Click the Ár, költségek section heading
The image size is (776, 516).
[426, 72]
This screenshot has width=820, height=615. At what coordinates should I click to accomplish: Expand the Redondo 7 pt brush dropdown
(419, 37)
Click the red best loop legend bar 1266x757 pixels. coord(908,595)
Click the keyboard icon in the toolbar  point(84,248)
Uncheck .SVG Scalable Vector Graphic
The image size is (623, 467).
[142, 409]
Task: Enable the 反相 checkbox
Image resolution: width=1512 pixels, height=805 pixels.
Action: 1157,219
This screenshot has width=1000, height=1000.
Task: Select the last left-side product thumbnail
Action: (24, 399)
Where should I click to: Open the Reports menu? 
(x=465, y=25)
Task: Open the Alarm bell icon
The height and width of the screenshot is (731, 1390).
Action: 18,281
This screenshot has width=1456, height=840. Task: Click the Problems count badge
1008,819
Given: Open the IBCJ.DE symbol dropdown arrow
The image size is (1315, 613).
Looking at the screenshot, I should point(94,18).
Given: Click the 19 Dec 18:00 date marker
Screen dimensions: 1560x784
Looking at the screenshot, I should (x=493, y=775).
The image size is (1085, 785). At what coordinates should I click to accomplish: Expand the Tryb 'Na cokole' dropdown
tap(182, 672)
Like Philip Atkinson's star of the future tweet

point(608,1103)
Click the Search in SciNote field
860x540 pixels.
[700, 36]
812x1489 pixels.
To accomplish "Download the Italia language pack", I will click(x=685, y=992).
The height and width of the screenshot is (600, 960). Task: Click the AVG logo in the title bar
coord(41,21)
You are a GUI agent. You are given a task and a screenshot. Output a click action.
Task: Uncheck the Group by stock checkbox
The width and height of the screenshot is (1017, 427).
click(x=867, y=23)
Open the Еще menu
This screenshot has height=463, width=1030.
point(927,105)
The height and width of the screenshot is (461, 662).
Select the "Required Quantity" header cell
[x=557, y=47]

***

Task details >> Locate all lines in the listing above with the word "checkbox". Copy them.

Your solution >>
Task: Enable the 反相 checkbox
Task: Uncheck the Group by stock checkbox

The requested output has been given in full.